Supplied records:
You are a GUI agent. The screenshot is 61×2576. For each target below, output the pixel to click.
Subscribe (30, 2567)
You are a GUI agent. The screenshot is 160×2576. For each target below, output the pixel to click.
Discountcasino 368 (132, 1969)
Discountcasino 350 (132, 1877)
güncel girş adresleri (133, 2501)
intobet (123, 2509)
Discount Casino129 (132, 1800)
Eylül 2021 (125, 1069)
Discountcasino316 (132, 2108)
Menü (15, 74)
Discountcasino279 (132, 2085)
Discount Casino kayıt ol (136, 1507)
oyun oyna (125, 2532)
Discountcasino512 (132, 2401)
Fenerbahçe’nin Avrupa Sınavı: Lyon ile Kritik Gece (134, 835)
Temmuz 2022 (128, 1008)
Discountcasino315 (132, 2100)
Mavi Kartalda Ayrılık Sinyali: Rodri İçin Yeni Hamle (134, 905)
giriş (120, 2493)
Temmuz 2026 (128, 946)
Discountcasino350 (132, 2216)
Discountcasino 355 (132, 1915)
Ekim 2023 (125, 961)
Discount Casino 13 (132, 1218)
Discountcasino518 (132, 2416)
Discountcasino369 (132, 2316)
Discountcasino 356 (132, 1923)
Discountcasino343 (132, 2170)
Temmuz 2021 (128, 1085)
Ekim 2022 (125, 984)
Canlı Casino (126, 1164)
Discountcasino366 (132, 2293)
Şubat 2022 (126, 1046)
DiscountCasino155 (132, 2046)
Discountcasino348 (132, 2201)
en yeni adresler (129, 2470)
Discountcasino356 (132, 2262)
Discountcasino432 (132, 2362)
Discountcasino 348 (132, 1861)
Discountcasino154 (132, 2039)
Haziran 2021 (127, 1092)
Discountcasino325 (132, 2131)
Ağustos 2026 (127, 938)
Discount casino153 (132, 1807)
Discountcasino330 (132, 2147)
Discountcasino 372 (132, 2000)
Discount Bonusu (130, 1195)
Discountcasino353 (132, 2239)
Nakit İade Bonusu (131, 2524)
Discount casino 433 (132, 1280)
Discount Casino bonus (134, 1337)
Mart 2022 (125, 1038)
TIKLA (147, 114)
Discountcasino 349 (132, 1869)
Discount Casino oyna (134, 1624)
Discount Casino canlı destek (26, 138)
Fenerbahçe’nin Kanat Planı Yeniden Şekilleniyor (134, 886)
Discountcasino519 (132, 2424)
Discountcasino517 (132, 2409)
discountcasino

Exercise requirements:
Return all lines in the data that include the word "Fenerbahçe".

Answer to the problem:
Fenerbahçe’nin Avrupa Sınavı: Lyon ile Kritik Gece (134, 835)
Fenerbahçe’nin Kanat Planı Yeniden Şekilleniyor (134, 886)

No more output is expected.